Task instructions: From the entries that follow, copy each line containing the word "panel".

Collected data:
====
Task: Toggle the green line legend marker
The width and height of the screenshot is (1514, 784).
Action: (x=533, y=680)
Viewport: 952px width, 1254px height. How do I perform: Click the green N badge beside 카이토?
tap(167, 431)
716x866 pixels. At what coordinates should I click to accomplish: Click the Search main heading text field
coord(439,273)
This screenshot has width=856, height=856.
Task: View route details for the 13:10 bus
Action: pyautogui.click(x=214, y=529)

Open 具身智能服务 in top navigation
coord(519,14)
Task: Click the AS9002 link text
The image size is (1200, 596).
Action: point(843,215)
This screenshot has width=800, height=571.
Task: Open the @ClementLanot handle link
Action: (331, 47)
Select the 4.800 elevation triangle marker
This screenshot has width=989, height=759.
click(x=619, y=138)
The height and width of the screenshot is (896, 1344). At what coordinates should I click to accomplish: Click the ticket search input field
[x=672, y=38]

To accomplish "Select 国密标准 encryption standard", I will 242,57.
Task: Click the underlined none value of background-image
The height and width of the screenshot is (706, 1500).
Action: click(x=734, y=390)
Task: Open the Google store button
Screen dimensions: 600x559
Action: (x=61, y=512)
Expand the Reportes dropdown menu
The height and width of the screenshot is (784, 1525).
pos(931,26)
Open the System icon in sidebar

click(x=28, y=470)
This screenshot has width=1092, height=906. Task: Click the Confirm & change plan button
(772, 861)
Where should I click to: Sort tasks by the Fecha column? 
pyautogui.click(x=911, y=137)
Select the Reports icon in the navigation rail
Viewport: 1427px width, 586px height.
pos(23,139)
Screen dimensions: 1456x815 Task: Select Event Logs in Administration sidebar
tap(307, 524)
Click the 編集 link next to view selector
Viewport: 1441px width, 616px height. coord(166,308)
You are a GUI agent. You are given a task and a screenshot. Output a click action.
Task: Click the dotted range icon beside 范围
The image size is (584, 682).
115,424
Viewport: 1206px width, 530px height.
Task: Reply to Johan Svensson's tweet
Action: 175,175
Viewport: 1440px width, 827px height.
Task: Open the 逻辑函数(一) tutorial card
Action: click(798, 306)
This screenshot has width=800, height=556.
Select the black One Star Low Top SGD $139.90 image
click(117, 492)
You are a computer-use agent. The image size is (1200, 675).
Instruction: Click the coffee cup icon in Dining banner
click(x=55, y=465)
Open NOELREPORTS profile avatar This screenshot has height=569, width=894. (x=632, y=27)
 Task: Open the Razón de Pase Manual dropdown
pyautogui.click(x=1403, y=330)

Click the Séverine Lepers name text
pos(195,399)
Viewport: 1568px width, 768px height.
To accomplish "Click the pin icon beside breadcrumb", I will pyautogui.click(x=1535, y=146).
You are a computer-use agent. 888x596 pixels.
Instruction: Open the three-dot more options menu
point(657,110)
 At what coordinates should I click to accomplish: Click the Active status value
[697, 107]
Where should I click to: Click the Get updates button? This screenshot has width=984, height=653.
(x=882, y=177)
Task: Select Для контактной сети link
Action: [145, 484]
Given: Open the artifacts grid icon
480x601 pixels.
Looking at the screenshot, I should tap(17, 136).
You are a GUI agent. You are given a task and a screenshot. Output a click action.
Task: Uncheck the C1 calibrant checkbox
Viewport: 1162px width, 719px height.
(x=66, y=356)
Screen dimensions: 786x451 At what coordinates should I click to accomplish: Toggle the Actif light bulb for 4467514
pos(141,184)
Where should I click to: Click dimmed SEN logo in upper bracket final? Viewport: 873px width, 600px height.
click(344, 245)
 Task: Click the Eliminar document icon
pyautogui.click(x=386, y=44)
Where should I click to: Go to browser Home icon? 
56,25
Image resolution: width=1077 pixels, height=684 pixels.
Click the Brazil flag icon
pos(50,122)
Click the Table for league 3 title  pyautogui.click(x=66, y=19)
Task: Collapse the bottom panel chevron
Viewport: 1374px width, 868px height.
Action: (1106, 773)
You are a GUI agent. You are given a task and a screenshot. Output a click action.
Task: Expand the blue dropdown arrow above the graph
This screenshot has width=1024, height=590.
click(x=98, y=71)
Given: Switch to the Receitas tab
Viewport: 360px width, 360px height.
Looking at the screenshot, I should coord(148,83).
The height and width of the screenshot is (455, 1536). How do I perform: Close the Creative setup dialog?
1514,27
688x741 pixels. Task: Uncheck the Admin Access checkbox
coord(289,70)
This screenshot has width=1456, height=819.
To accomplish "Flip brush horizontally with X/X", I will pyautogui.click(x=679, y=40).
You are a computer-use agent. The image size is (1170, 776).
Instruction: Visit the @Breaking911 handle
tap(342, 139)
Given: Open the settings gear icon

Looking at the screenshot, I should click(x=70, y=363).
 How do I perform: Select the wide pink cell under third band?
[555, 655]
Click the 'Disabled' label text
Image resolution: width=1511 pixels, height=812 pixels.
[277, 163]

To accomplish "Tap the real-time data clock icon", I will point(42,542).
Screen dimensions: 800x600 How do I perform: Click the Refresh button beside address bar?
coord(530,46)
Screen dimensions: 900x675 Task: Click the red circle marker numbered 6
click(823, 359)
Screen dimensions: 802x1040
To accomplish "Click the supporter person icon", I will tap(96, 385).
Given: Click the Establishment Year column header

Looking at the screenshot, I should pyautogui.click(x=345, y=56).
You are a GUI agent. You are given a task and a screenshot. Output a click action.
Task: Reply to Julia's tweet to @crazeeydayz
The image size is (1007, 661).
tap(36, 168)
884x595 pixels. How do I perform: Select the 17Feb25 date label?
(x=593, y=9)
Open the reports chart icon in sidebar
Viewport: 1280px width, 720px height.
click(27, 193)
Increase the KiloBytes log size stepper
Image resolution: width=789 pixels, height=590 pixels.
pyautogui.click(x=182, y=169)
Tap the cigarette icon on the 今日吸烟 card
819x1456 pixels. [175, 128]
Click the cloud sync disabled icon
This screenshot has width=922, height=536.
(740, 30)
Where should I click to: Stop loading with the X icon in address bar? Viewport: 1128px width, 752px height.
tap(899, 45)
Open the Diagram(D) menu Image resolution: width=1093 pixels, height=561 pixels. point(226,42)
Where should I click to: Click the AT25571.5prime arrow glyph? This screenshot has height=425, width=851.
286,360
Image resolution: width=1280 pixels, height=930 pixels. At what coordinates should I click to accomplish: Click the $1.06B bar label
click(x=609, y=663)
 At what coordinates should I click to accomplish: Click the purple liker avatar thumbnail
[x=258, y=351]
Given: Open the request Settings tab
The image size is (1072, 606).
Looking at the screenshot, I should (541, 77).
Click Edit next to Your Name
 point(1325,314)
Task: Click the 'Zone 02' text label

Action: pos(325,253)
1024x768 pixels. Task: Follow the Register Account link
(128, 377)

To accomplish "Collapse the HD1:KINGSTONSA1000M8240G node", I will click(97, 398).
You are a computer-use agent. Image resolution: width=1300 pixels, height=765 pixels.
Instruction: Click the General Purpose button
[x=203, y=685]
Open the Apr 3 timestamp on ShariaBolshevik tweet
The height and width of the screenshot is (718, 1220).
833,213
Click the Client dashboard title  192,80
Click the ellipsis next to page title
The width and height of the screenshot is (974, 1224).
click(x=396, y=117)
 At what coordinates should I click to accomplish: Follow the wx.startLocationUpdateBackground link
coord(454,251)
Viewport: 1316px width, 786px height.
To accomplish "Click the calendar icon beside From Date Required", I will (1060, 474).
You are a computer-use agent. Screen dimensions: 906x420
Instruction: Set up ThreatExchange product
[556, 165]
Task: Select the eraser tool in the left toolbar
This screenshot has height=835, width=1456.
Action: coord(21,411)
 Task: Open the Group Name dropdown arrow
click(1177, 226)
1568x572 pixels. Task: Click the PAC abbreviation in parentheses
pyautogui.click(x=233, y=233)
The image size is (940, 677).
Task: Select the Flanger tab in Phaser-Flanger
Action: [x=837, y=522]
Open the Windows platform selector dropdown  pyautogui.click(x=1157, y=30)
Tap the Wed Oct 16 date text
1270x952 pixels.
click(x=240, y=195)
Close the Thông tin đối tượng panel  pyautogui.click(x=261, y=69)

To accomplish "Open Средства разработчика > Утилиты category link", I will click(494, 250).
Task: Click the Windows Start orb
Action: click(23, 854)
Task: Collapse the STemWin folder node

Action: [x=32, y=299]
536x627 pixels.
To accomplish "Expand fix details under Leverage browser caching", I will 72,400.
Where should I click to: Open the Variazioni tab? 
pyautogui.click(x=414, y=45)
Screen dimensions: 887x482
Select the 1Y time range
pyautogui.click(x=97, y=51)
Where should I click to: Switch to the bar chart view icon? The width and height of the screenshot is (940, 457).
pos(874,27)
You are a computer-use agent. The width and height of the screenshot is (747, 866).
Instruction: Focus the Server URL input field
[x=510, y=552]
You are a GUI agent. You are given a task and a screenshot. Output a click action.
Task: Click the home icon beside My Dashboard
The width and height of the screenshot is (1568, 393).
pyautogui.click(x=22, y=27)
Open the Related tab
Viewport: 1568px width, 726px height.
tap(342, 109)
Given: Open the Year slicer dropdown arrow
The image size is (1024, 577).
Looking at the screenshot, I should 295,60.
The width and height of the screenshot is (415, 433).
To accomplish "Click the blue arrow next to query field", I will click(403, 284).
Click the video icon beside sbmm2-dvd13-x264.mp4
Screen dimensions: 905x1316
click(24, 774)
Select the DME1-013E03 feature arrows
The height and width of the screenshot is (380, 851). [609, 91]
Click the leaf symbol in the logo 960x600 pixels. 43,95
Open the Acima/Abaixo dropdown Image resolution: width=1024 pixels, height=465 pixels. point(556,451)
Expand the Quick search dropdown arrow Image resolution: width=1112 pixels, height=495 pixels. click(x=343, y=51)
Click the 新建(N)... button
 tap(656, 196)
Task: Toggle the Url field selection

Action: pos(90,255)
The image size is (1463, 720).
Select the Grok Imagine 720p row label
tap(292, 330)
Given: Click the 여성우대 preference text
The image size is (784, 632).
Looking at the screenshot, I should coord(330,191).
====
Exercise output:
Task: Collapse the bottom panel chevron
Close the Thông tin đối tượng panel  pyautogui.click(x=261, y=69)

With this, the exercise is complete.